11. Em 15/08/1990, data da liberação dos recursos, a organização da prestação de contas era regida pela IN/STN 12/88, revogada pela IN/SFN 3/90. Ambos os normativos exigiam a observância dos princípios estabelecidos na Lei 4.320/64, no Decreto-lei 200/67 e no Decreto-lei 2.300/86, para a aplicação e comprovação de recursos públicos.

12. Também não há contradição na rejeição do Acórdão 94/98TCU–1ª Câmara como referência para o julgamento deste processo. Não se pode falar em coisa julgada, ainda que administrativa, pois essa só ocorre em relação a uma lide específica; não há coisa julgada sobre uma matéria determinada, pois se assim fosse, firmado um entendimento sobre a matéria em caso concreto, não seria mais necessária a apreciação de outros processos que versassem sobre ela. Uma decisão isolada, no contexto de múltiplas decisões adotadas sobre determinada matéria, não faz jurisprudência e em nenhuma hipótese condiciona julgamentos futuros.

13. No voto que fundamentou a decisão embargada demonstrei que as decisões mais recentes apontam no sentido de que a não-comprovação da regular aplicação dos recursos de subvenção social nos fins para os quais foram destinados na lei orçamentária, e o desvio de finalidade na aplicação desses recursos são motivos para a irregularidade das contas e têm como conseqüência a obrigação da restituição dos valores recebidos.

14. Como exemplo, citei as decisões 326/2000, 337/2000 e 36/2000, da 1ª Câmara, e os acórdãos 101/2001 a 156/2001, também todos da 1ª Câmara e os acórdãos 269/2000, 270/2000, 285/2000, 286/2000, 360/2000 e 361/2000 da 2ª Câmara.

Dessa forma, manifesto-me por que o Tribunal de Contas da União aprove o ACÓRDÃO que ora submeto à apreciação desta Primeira Câmara.
Sala das Sessões, em 03 de junho de 2003.
Marcos Bemquerer Costa

Relator
ACÓRDÃO Nº 1.147/2003 TCU - 1ª CÂMARA


1. Processo TC 575.363/1998-3 (c/ 01 volume)

2. Grupo II, Classe I – Embargos de Declaração.

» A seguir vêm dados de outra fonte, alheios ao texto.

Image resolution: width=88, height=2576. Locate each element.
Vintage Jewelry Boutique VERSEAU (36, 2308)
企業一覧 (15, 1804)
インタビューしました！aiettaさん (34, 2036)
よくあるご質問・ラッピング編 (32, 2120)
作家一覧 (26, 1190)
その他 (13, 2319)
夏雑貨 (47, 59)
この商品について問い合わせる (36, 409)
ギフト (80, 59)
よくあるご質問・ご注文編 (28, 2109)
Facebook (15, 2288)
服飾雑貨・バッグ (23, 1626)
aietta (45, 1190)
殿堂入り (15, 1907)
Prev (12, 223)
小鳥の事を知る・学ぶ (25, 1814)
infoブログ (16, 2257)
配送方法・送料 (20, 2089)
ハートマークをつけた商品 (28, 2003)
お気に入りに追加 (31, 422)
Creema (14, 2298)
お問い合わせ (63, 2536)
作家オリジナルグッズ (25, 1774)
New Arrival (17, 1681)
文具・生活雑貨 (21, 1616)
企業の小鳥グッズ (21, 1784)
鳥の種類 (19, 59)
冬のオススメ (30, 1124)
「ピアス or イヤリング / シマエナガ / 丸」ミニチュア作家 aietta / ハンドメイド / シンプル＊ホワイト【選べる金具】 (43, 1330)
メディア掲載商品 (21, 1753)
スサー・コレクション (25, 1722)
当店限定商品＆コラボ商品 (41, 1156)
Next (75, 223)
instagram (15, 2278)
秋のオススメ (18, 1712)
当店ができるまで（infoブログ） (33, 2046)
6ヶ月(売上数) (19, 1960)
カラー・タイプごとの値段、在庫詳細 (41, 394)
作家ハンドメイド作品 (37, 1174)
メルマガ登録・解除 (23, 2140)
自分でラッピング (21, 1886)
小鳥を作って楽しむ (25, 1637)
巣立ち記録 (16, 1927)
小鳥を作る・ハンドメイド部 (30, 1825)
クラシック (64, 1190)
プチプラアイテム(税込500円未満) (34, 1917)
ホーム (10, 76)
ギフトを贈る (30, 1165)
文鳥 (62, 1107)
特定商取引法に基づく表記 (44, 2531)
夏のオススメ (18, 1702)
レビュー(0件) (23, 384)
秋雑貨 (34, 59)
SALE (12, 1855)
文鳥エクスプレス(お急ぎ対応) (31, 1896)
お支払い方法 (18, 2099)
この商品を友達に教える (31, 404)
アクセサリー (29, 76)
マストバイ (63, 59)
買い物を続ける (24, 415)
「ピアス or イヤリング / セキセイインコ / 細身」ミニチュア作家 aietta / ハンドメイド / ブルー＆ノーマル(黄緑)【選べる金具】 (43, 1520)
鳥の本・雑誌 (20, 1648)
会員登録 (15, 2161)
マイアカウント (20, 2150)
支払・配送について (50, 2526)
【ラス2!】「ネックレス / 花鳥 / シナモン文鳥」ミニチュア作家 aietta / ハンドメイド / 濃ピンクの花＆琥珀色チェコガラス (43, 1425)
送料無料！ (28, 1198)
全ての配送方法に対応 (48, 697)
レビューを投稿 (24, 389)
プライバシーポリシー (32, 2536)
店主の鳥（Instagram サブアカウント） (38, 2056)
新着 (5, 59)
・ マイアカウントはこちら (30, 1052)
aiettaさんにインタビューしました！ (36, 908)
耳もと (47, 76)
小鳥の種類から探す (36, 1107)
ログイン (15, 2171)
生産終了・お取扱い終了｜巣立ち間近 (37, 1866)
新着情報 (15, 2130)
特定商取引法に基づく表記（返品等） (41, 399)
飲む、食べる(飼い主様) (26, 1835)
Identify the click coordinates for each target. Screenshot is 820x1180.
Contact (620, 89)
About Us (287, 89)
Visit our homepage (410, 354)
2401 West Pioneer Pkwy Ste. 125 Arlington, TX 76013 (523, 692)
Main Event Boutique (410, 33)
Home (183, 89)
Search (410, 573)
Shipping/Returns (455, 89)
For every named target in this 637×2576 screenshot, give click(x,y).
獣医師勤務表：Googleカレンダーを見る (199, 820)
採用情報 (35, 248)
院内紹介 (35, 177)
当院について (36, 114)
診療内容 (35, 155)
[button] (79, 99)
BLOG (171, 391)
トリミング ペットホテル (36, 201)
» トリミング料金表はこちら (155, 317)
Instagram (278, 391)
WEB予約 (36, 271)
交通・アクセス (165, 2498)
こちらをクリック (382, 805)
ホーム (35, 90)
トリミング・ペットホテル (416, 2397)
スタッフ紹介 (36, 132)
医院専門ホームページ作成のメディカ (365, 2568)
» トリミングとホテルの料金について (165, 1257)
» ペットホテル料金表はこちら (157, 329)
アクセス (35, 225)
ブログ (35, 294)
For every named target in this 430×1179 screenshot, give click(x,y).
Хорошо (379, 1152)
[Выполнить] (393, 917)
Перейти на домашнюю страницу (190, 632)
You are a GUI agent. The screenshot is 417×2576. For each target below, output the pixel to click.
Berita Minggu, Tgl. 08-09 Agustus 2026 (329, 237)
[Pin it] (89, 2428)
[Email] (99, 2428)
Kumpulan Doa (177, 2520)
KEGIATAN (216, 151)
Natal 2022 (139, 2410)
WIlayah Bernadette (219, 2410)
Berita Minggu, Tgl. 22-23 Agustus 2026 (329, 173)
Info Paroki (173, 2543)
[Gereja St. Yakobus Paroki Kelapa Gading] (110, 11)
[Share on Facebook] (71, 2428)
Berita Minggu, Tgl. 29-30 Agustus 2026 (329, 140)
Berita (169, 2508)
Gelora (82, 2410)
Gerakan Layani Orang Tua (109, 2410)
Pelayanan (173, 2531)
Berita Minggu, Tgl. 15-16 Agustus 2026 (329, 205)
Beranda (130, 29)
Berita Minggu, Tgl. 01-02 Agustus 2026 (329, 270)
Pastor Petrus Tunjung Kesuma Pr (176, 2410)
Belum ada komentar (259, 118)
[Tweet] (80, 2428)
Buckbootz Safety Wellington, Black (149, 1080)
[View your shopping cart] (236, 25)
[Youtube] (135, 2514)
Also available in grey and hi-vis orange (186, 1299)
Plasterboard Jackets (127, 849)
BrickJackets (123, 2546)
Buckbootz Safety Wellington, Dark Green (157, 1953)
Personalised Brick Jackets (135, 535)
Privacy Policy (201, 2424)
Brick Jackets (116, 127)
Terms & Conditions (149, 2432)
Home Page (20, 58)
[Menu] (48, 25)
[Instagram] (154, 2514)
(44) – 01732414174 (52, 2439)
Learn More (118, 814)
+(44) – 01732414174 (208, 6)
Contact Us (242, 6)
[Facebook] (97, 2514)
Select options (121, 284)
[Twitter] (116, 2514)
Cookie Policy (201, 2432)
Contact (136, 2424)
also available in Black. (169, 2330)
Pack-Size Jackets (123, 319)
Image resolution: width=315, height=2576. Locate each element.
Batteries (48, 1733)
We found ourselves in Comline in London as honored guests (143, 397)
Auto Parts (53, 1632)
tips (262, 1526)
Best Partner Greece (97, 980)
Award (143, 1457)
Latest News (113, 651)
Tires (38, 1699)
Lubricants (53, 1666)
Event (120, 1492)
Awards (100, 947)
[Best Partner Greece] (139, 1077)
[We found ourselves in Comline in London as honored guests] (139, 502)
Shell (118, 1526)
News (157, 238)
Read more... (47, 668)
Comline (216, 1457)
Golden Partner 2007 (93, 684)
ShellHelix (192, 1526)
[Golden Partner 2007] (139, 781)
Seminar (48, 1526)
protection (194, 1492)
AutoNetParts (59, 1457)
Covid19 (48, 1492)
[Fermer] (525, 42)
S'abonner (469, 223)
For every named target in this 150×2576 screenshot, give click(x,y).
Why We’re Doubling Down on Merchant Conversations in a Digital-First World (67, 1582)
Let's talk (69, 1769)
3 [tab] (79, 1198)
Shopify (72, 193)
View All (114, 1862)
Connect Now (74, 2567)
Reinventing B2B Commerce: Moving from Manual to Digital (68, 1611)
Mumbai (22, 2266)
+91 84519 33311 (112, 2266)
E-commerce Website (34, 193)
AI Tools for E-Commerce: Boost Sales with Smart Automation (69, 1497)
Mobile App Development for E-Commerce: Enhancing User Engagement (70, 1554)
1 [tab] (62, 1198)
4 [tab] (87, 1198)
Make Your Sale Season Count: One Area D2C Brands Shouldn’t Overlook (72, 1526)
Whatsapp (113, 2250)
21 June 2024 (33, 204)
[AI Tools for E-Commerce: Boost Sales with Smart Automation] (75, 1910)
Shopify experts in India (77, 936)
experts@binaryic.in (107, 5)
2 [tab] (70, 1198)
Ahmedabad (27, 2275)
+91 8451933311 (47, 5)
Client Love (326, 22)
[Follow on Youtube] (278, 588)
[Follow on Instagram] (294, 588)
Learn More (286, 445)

3. Interessados: Centro Educacional de Realengo - CER/RJ – CNPJ 42.265.413/0001-48; Vera Costa Gissoni, Diretora Executiva – CPF 385.613.607-04; Paulo Antônio Musa Gissoni, Diretor Superintendente – CPF 009.019.117-04; Marcelo Costa Gissoni, Vice-Diretor Financeiro – CPF 636.845.517-91; Humberto Costa Gissoni, Vice-Diretor Técnico – CPF 736.331.787-91 e Ana Paula Costa Gissoni, Vice-Diretora Administrativa – CPF 902.705.097-04.

4. Entidade: Centro Educacional Realengo/RJ.

5. Relator: Auditor Marcos Bemquerer Costa

6. Representante do Ministério Público: não atuou.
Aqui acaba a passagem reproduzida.